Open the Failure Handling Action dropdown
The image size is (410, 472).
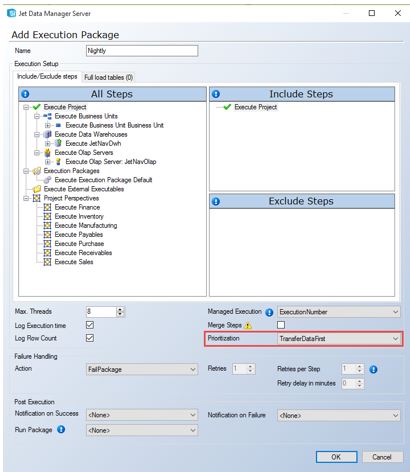[142, 369]
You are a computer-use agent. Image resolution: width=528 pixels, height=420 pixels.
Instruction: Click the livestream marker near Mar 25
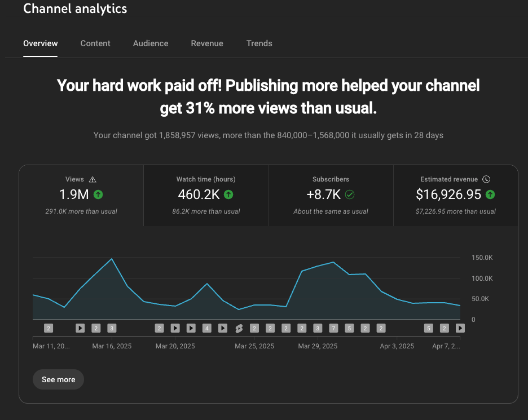[239, 328]
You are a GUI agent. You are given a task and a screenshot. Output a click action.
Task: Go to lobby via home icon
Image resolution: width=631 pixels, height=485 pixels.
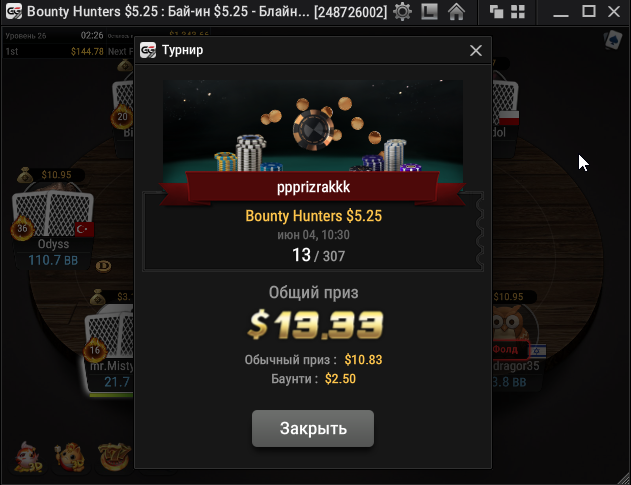coord(456,11)
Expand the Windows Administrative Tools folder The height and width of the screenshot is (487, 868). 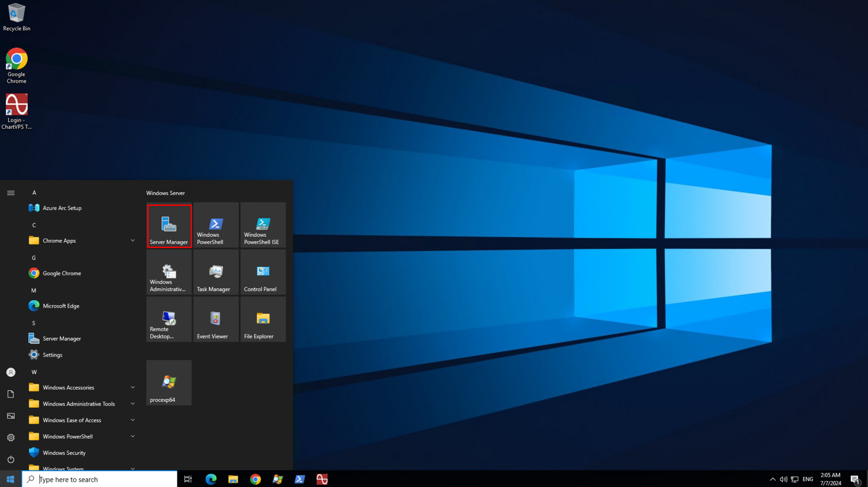81,404
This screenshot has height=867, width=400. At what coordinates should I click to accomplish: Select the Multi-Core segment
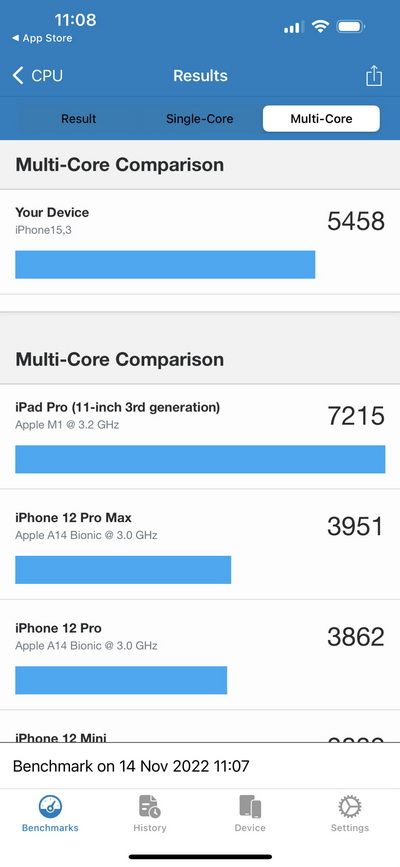321,119
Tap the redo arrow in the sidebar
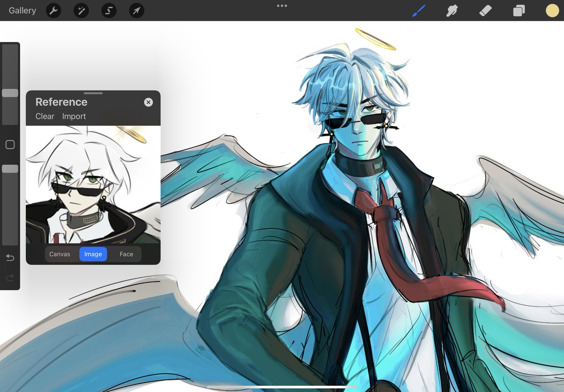This screenshot has width=564, height=392. [x=9, y=277]
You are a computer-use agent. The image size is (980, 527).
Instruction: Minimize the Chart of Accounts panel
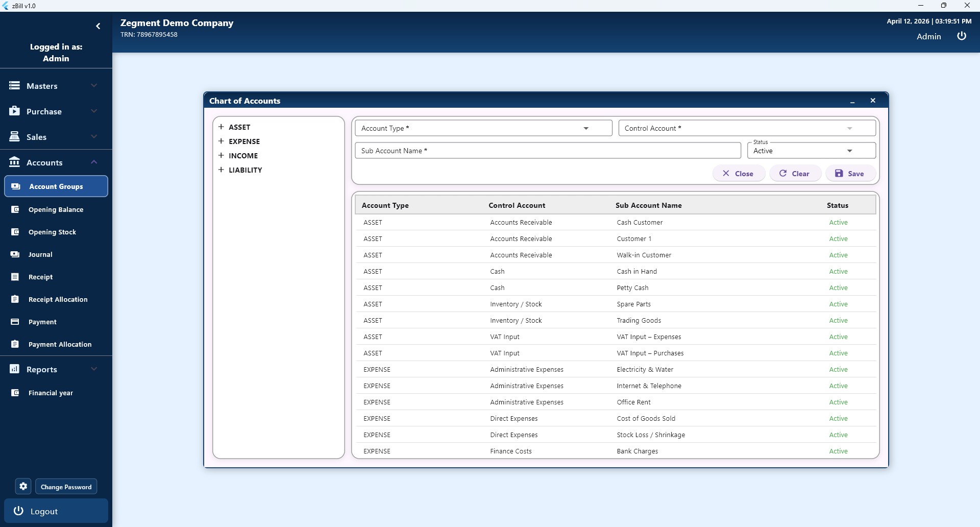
===
**PROBLEM TO SOLVE**: Each line carrying the string "agent" should be copied out from the entries.

**ANSWER BELOW**:
You are a computer-use agent. Image resolution: width=528 pixels, height=420 pixels.
You are a GUI agent. You are given a task and a screenshot. Output a click action.
You are a computer-use agent. The image size is (980, 527).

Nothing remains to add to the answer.